[Task to complete] Format each line of the records below as one string in a JSON list, omitting blank lines.

[Record set — start]

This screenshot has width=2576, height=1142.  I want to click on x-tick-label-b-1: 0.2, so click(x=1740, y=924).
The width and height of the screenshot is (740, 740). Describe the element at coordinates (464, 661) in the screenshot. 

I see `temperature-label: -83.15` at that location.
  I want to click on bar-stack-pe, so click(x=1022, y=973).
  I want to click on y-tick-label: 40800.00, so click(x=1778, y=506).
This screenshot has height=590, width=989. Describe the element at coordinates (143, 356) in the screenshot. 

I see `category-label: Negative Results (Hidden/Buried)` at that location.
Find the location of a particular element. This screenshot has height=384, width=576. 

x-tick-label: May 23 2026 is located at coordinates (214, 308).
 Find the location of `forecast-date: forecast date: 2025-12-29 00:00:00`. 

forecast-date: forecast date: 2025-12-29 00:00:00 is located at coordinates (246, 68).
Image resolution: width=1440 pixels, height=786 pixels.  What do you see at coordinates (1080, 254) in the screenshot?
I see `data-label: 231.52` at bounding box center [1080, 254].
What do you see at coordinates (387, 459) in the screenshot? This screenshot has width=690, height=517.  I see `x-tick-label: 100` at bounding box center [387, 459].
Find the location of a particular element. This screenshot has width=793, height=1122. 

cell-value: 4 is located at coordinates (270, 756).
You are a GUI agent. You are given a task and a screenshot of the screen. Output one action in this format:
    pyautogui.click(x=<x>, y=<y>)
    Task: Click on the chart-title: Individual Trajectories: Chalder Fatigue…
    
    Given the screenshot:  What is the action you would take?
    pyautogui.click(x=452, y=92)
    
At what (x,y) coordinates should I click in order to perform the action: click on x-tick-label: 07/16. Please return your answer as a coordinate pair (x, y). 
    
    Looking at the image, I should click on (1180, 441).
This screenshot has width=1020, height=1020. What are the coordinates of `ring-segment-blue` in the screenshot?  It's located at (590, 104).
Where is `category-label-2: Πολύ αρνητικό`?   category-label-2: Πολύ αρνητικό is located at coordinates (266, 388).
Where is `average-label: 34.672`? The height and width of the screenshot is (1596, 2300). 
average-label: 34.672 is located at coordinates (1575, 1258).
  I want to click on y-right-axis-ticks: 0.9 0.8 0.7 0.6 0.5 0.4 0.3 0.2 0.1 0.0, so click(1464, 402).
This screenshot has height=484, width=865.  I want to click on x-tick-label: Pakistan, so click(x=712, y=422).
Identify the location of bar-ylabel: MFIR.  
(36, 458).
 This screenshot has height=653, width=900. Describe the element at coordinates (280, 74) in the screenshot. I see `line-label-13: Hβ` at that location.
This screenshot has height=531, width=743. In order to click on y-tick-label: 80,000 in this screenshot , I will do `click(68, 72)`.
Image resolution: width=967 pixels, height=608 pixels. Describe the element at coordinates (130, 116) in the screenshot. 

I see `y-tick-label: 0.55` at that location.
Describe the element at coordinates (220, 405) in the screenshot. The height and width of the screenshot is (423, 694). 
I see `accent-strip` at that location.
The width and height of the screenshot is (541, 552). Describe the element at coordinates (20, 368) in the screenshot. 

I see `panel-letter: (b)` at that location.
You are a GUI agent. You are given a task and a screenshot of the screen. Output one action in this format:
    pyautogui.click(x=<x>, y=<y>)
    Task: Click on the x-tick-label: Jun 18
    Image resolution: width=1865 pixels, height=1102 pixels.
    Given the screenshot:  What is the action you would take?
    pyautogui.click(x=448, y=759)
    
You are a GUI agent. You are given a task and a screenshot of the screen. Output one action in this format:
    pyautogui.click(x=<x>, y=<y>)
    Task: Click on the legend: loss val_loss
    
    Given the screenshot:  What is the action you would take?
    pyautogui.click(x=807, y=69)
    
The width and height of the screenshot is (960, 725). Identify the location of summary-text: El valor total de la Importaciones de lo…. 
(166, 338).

[Record set — finish]

[Task answer]
[
  "This screenshot has width=2576, height=1142.  I want to click on x-tick-label-b-1: 0.2, so click(x=1740, y=924).",
  "The width and height of the screenshot is (740, 740). Describe the element at coordinates (464, 661) in the screenshot. ",
  "I see `temperature-label: -83.15` at that location.",
  "  I want to click on bar-stack-pe, so click(x=1022, y=973).",
  "  I want to click on y-tick-label: 40800.00, so click(x=1778, y=506).",
  "This screenshot has height=590, width=989. Describe the element at coordinates (143, 356) in the screenshot. ",
  "I see `category-label: Negative Results (Hidden/Buried)` at that location.",
  "Find the location of a particular element. This screenshot has height=384, width=576. ",
  "x-tick-label: May 23 2026 is located at coordinates (214, 308).",
  " Find the location of `forecast-date: forecast date: 2025-12-29 00:00:00`. ",
  "forecast-date: forecast date: 2025-12-29 00:00:00 is located at coordinates (246, 68).",
  "Image resolution: width=1440 pixels, height=786 pixels.  What do you see at coordinates (1080, 254) in the screenshot?",
  "I see `data-label: 231.52` at bounding box center [1080, 254].",
  "What do you see at coordinates (387, 459) in the screenshot? This screenshot has width=690, height=517.  I see `x-tick-label: 100` at bounding box center [387, 459].",
  "Find the location of a particular element. This screenshot has width=793, height=1122. ",
  "cell-value: 4 is located at coordinates (270, 756).",
  "You are a GUI agent. You are given a task and a screenshot of the screen. Output one action in this format:",
  "    pyautogui.click(x=<x>, y=<y>)",
  "    Task: Click on the chart-title: Individual Trajectories: Chalder Fatigue…",
  "    Given the screenshot:  What is the action you would take?",
  "    pyautogui.click(x=452, y=92)",
  "At what (x,y) coordinates should I click in order to perform the action: click on x-tick-label: 07/16. Please return your answer as a coordinate pair (x, y). ",
  "    Looking at the image, I should click on (1180, 441).",
  "This screenshot has width=1020, height=1020. What are the coordinates of `ring-segment-blue` in the screenshot?  It's located at (590, 104).",
  "Where is `category-label-2: Πολύ αρνητικό`?   category-label-2: Πολύ αρνητικό is located at coordinates (266, 388).",
  "Where is `average-label: 34.672`? The height and width of the screenshot is (1596, 2300). ",
  "average-label: 34.672 is located at coordinates (1575, 1258).",
  "  I want to click on y-right-axis-ticks: 0.9 0.8 0.7 0.6 0.5 0.4 0.3 0.2 0.1 0.0, so click(1464, 402).",
  "This screenshot has height=484, width=865.  I want to click on x-tick-label: Pakistan, so click(x=712, y=422).",
  "Identify the location of bar-ylabel: MFIR.  ",
  "(36, 458).",
  " This screenshot has height=653, width=900. Describe the element at coordinates (280, 74) in the screenshot. I see `line-label-13: Hβ` at that location.",
  "This screenshot has height=531, width=743. In order to click on y-tick-label: 80,000 in this screenshot , I will do `click(68, 72)`.",
  "Image resolution: width=967 pixels, height=608 pixels. Describe the element at coordinates (130, 116) in the screenshot. ",
  "I see `y-tick-label: 0.55` at that location.",
  "Describe the element at coordinates (220, 405) in the screenshot. The height and width of the screenshot is (423, 694). ",
  "I see `accent-strip` at that location.",
  "The width and height of the screenshot is (541, 552). Describe the element at coordinates (20, 368) in the screenshot. ",
  "I see `panel-letter: (b)` at that location.",
  "You are a GUI agent. You are given a task and a screenshot of the screen. Output one action in this format:",
  "    pyautogui.click(x=<x>, y=<y>)",
  "    Task: Click on the x-tick-label: Jun 18",
  "    Image resolution: width=1865 pixels, height=1102 pixels.",
  "    Given the screenshot:  What is the action you would take?",
  "    pyautogui.click(x=448, y=759)",
  "You are a GUI agent. You are given a task and a screenshot of the screen. Output one action in this format:",
  "    pyautogui.click(x=<x>, y=<y>)",
  "    Task: Click on the legend: loss val_loss",
  "    Given the screenshot:  What is the action you would take?",
  "    pyautogui.click(x=807, y=69)",
  "The width and height of the screenshot is (960, 725). Identify the location of summary-text: El valor total de la Importaciones de lo…. ",
  "(166, 338)."
]